→ 保存済みエントリ:
● ● ● ●

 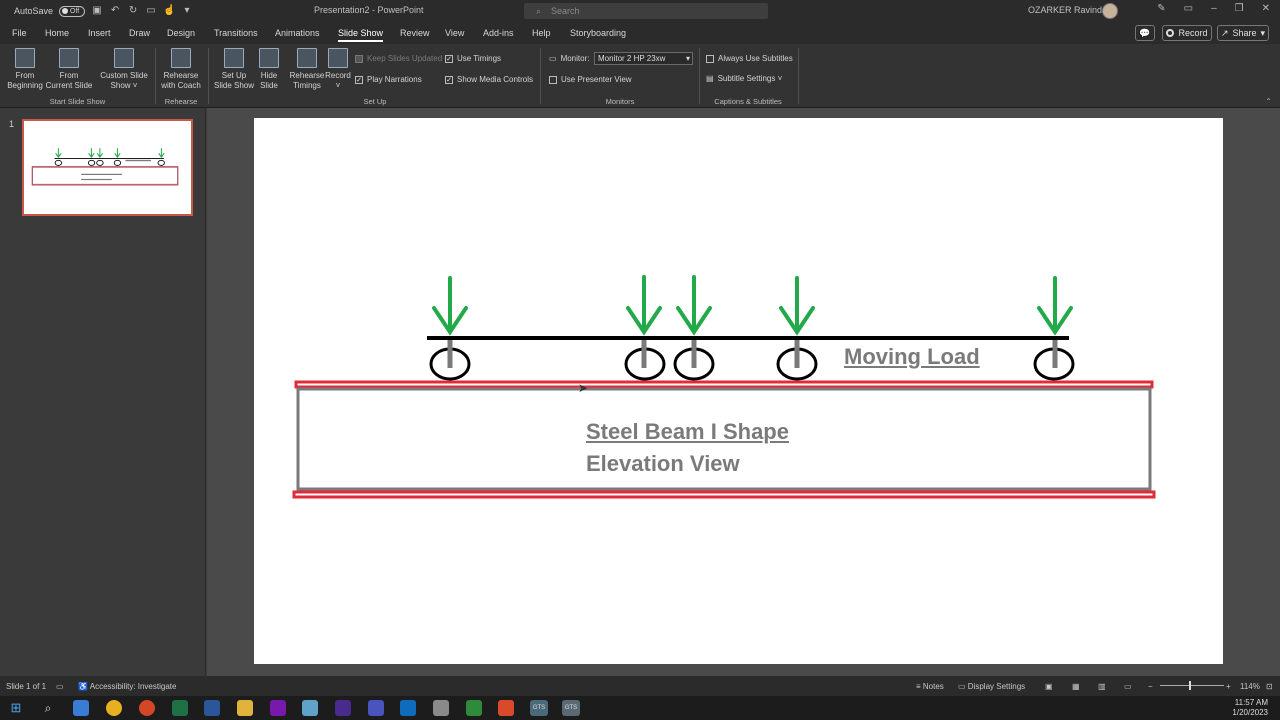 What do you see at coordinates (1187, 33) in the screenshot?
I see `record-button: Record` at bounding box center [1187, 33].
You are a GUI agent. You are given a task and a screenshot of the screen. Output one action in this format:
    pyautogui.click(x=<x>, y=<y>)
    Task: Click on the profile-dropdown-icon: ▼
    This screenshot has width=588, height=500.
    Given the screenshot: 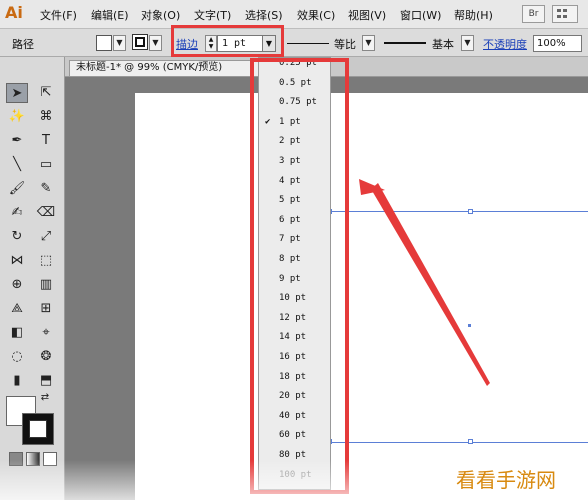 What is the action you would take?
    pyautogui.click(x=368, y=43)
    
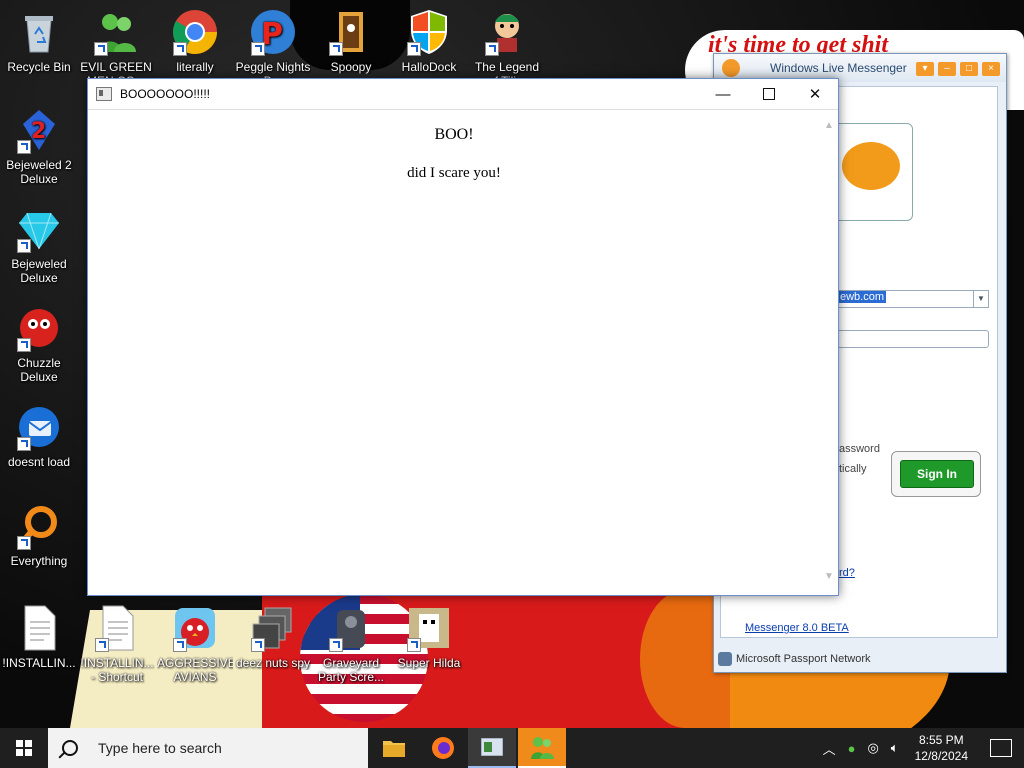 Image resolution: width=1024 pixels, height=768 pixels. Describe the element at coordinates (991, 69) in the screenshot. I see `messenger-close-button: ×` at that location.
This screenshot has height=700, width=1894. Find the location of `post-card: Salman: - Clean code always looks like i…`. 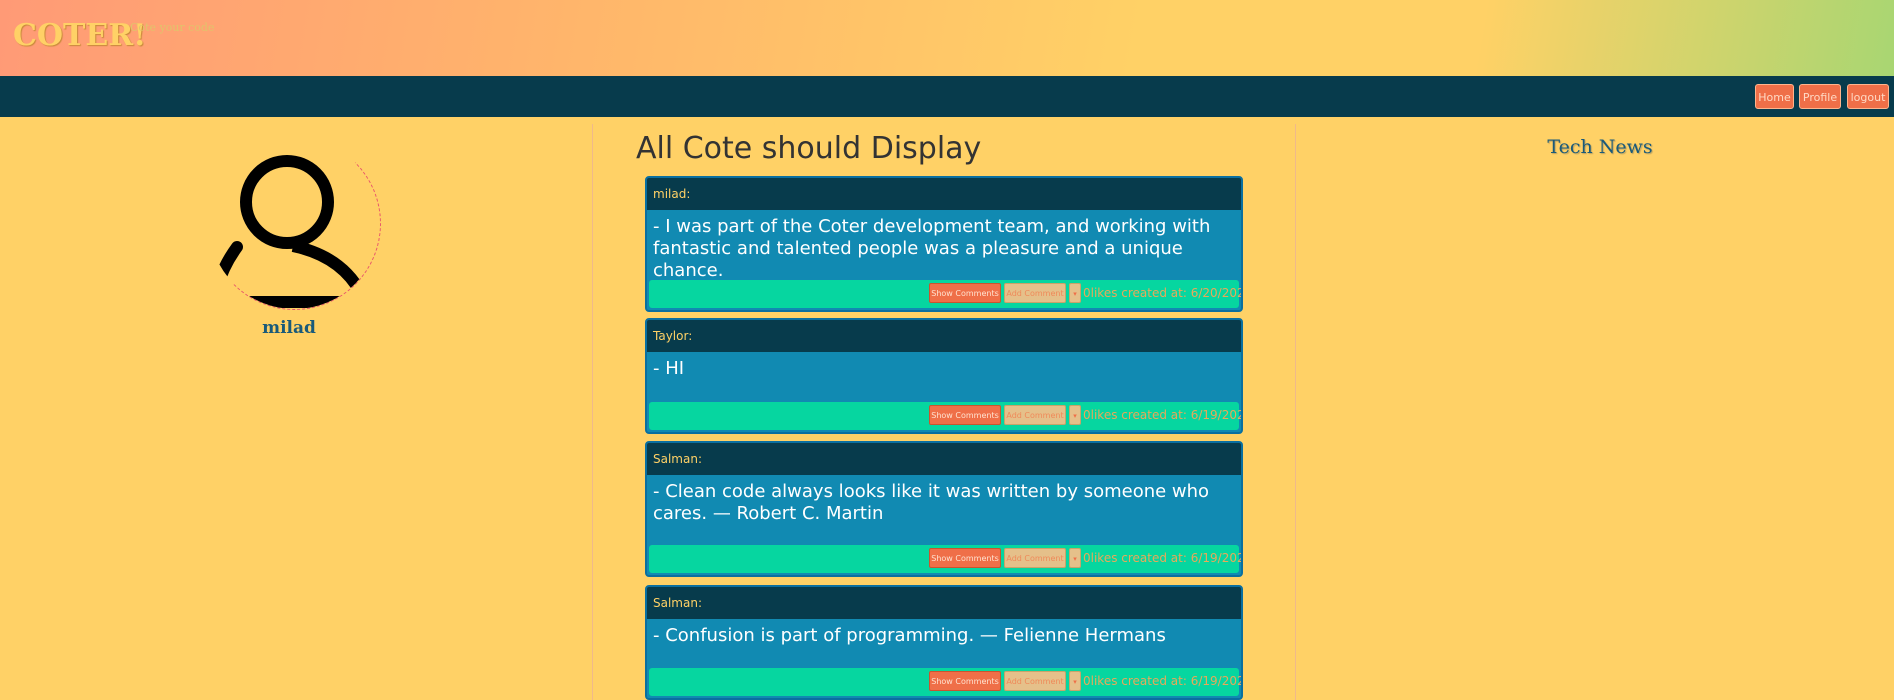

● ● ● ●

「You are a GUI」を含む行から「This screenshot has width=588, height=500.」を含む行までを、「action」を「operation」に変更したうえで、それ以外は元のまま出力してください。この範囲外の行は出力しないでください。

You are a GUI agent. You are given a task and a screenshot of the screen. Output one operation in this format:
    pyautogui.click(x=<x>, y=<y>)
    Task: Click on the profile-dropdown-icon: ▼
    This screenshot has width=588, height=500.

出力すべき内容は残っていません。